*** Dataset extract Section Begins ***

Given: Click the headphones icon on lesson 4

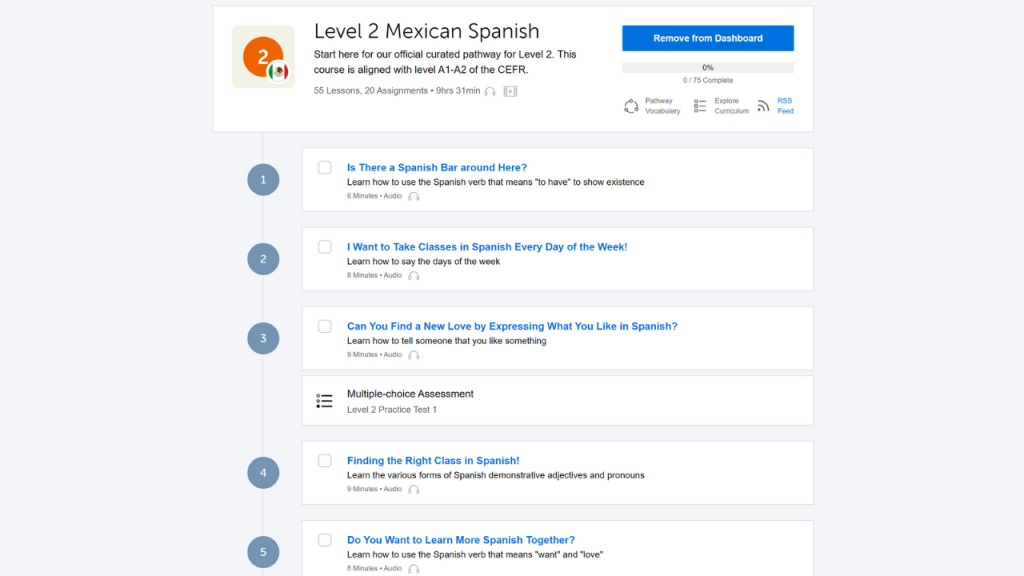Looking at the screenshot, I should (x=414, y=490).
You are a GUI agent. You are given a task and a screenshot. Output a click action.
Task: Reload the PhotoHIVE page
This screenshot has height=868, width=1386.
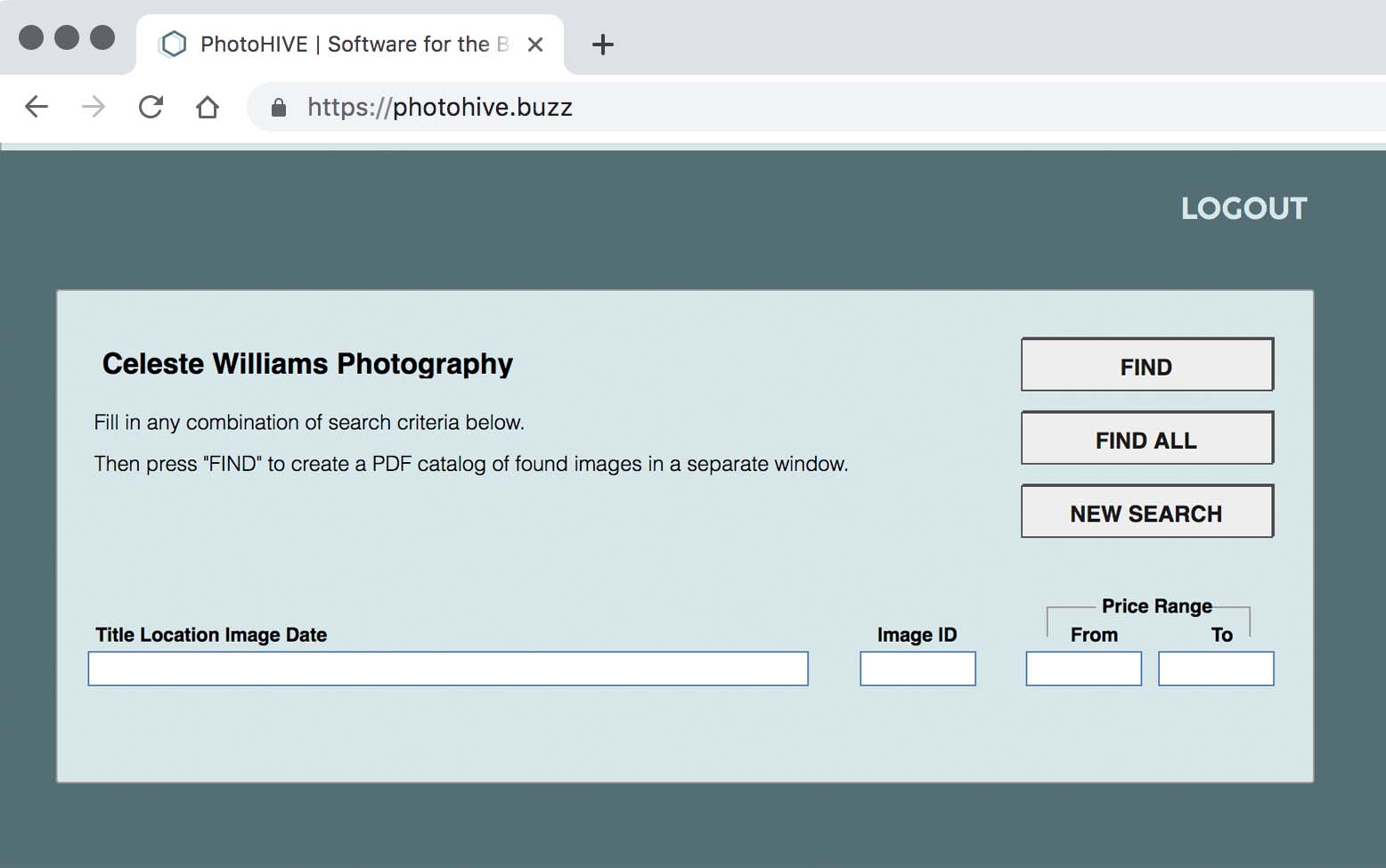point(151,108)
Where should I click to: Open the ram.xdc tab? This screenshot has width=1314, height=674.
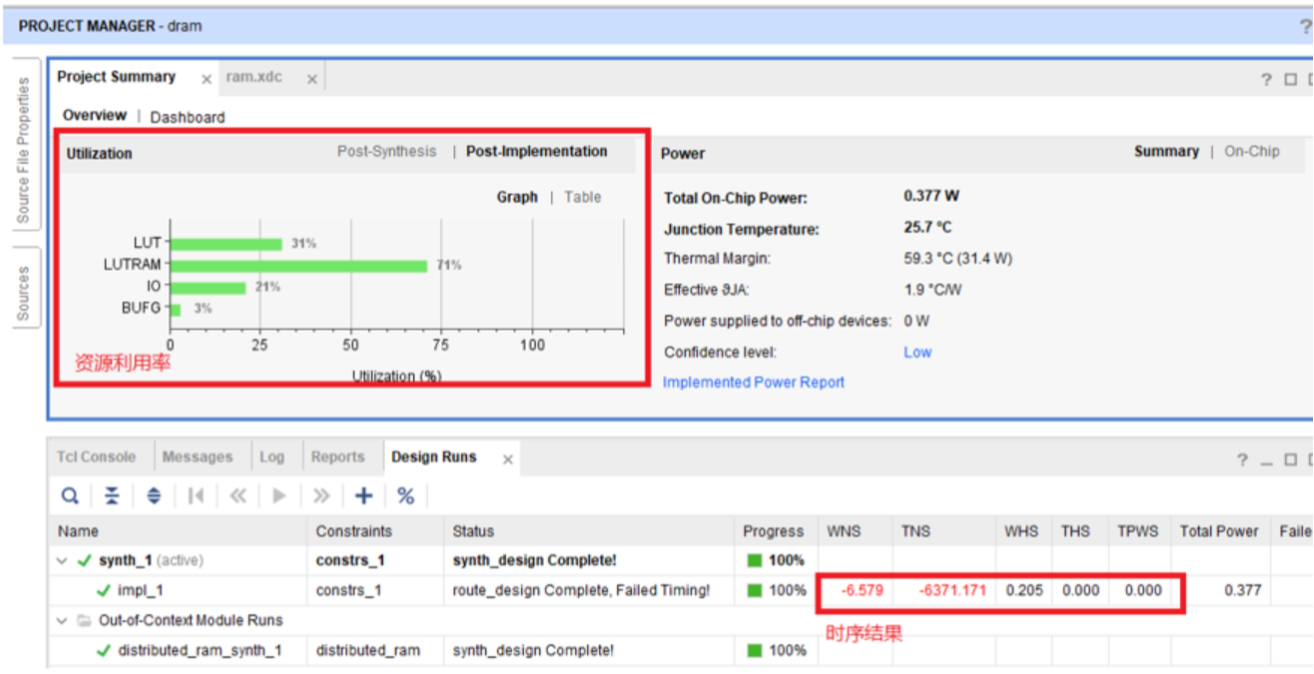254,78

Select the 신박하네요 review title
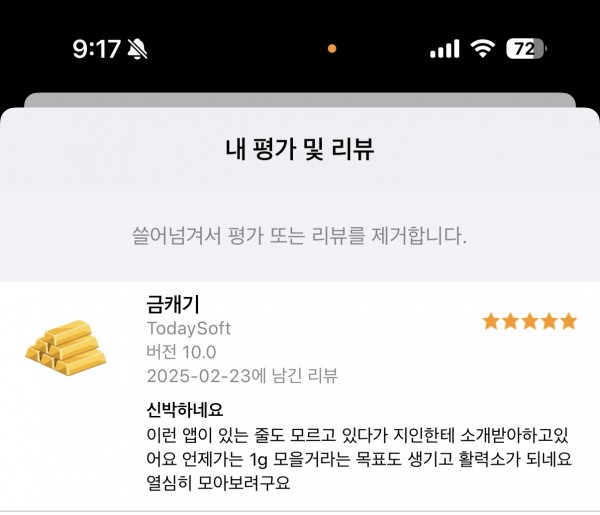[184, 409]
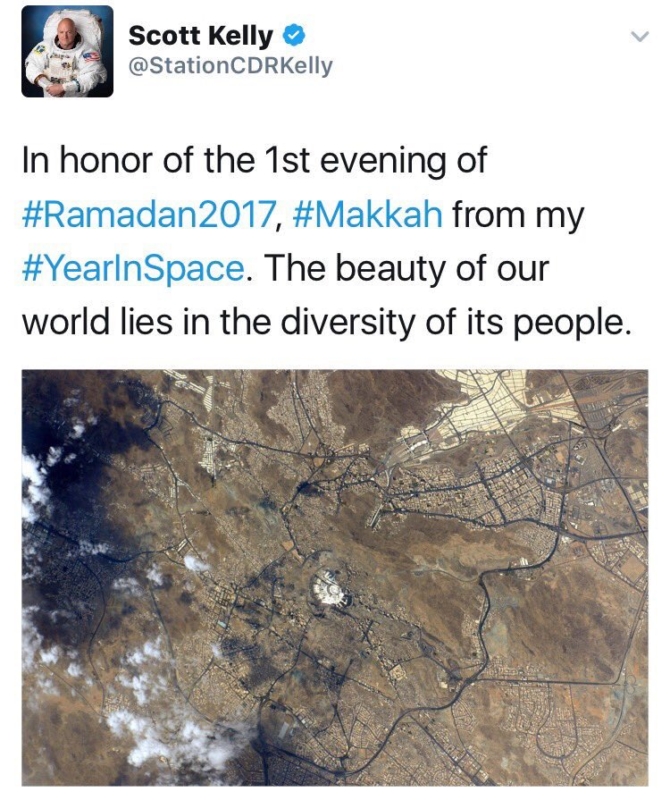Screen dimensions: 670x800
Task: Open the tweet options chevron
Action: (x=639, y=36)
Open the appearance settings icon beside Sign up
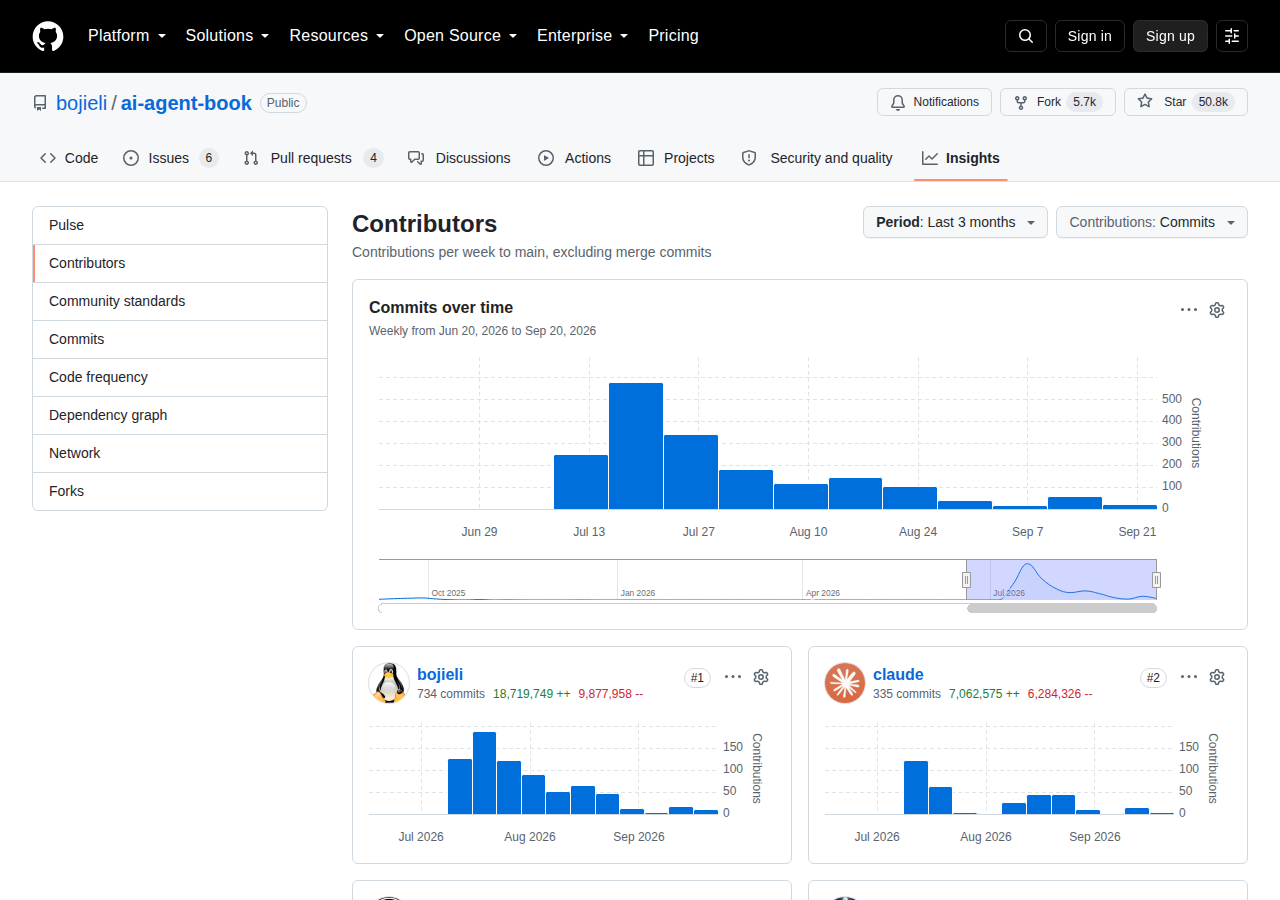The image size is (1280, 900). tap(1232, 36)
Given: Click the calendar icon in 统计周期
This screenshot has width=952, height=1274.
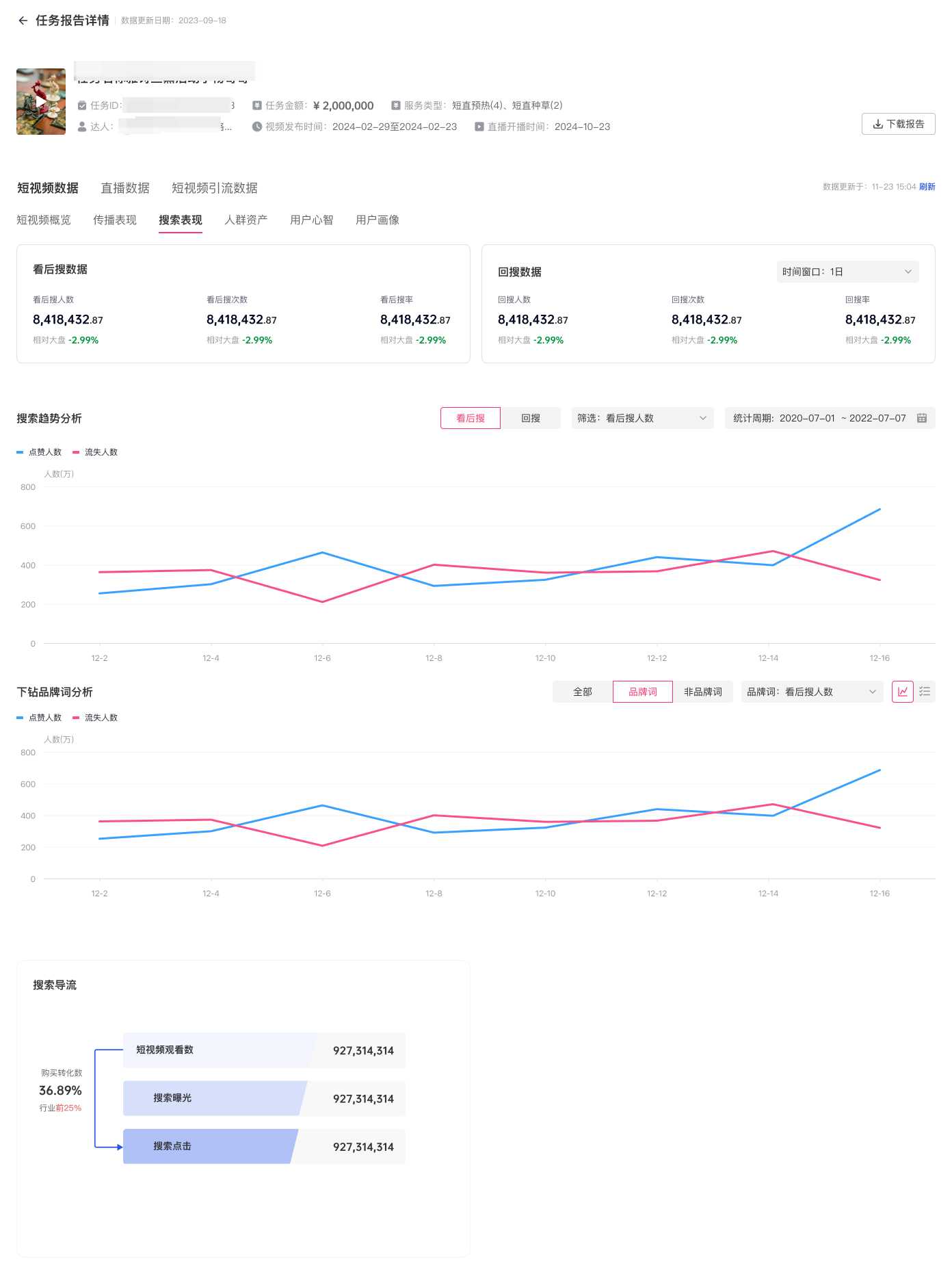Looking at the screenshot, I should point(921,418).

*** Dataset extract Section Ends ***

About this task –
Because pictures are not wanted, give every entry above again exactly without them.

Answer to this task –
Given: Click the headphones icon on lesson 4

Looking at the screenshot, I should (x=414, y=490).
You are a GUI agent. You are given a task and a screenshot. Output a click action.
Task: Reload the PhotoHIVE page
This screenshot has height=868, width=1386.
point(151,108)
Where should I click to: Open the ram.xdc tab? This screenshot has width=1314, height=674.
254,78

Select the 신박하네요 review title
[184, 409]
Screen dimensions: 670x800
Task: Open the tweet options chevron
Action: (x=639, y=36)
Open the appearance settings icon beside Sign up
The image size is (1280, 900). tap(1232, 36)
Given: Click the calendar icon in 统计周期
This screenshot has width=952, height=1274.
Looking at the screenshot, I should point(921,418).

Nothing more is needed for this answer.